Wäre bei Ihnen eine Vereinbarung geschlossen worden, dass beim Nichtzustandekommen des Hauptvertrags für die Zeit der vorläufigen Deckung dennoch Versicherungsbeiträge nach § 50 VVG
in Höhe der Beiträge des Hauptvertrags zu zahlen sind, wäre also u. U. ein berechtigter Zahlungsanspruch der Versicherung gegeben.
Hätte hier also tatsächlich die vorläufige Deckung 5 Jahre bestanden, weil durch einen Fehler der Versicherung kein Hauptvertrag geschlossen wurde, müssten also trotz des fehlenden Hauptvertrags u. U. doch für diesen Zeitraum die Prämien gezahlt werden. Ob aber tatsächlich über ca. 5 Jahre eine vorläufige Deckung bestehen kann, halte ich zumindest für fragwürdig. Hier ist also dringend eine tiefergehende Prüfung der genauen Umstände und des genauen Versicherungsverhältnisses angezeigt.
In diesem Zusammenhang wäre ggf. auch zu prüfen, ob nicht aus der unwidersprochenen Gewährung des Verdeckungsschutzes über einen Zeitraum von 5 Jahren ein Hauptvertrag als zustande gekommen unterstellt werden könnte. Auch dann wäre natürlich grundsätzlich ein Zahlungsanspruch der Versicherung gegeben.
Seltsam ist es m. E., dass der Fehler bei der Versicherung solange unentdeckt blieb. Insbesondere die fehlende Zahlung der Versicherungsprämien hätte der Versicherung eigentlich auffallen müssen. Ungewöhnlich ist auch, dass der Versicherungsschutz trotz der fehlenden Zahlungen solange wohl bestanden haben muss denn sonst wäre das Auto ja wegen fehlendem Versicherungsschutz stillgelegt worden.

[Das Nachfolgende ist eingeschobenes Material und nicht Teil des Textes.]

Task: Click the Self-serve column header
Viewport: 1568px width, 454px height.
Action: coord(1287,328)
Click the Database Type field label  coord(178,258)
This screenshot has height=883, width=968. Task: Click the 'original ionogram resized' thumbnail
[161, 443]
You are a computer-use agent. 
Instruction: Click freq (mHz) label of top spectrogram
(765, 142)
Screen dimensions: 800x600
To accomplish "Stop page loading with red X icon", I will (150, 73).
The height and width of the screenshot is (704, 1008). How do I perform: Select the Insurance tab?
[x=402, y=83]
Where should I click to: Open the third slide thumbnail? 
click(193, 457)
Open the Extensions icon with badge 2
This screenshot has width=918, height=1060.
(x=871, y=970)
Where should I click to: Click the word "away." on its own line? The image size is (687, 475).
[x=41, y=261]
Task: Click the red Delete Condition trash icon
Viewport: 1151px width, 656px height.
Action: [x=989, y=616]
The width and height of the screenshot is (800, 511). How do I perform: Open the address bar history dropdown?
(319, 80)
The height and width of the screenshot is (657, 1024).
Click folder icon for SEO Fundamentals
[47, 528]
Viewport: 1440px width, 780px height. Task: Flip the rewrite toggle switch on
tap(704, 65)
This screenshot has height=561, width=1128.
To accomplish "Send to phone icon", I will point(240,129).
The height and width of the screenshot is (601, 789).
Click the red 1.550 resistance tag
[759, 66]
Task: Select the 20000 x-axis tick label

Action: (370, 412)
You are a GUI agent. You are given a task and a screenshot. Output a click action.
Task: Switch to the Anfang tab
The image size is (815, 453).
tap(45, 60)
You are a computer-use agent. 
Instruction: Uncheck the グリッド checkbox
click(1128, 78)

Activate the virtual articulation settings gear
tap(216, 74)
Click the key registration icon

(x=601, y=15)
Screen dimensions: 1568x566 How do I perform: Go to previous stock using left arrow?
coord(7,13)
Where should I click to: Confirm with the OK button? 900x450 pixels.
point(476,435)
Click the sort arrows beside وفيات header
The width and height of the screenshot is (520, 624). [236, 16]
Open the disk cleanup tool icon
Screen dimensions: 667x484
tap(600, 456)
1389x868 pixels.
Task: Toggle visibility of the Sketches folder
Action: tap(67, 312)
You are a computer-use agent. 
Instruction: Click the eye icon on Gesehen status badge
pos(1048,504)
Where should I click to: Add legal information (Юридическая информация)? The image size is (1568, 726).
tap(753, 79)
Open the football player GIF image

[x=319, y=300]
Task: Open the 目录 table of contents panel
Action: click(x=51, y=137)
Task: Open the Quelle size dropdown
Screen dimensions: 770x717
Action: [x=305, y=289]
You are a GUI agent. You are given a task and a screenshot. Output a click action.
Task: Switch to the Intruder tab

Hier besteht wahrscheinlich noch viel Klärungsbedarf.
Ein begründeter Zahlungsanspruch der Versicherung kann also derzeit nicht völlig ausgeschlossen werden, wobei sich die Zahlungspflicht für Sie entweder aus der vorläufigen Deckung oder aus einem Hauptvertrag ergeben könnte.
Sofern ein Zahlungsanspruch der Versicherung besteht, wäre ferner zu klären, ob wirklich noch eine Zahlung für die gesamten ca. 5 Jahre verlangt werden kann. Möglicherweise ist hier teilweise eine Verjährung eingetreten. Zahlungsansprüche der Versicherung unterliegen.wie andere Zahlungsansprüche grundsätzlich der Verjährung.
Seit der Reform des VVG im Jahr 2008/2009 richtet sich die Verjährung von Versicherungsbeiträgen nach den Verjährungsvorschriften des § 195 BGB
. Damit greift die regelmäßige Verjährungsfrist von 3 Jahren. Davor richtete sich die Verjährungsfrist nach § 12 VVG
und die Verjährungsfrist betrug regelmäßig 2 Jahre. Da die Versicherung aber die Beiträge der letzten 5 Jahre fordert, könnte also in jedem Fall für einen Teil der Prämien bereits die Verjährung eingetreten sein, so dass Sie diese Prämien dann nicht zu zahlen hätten. Ob und ggf. für welche Prämienforderungen eine Verjährung eingetreten ist, lässt sich aber nur dann zuverlässig beurteilen, wenn die Forderungsaufstellung der Versicherung vorliegt und auch die übrigen Unterlagen eingesehen wurden.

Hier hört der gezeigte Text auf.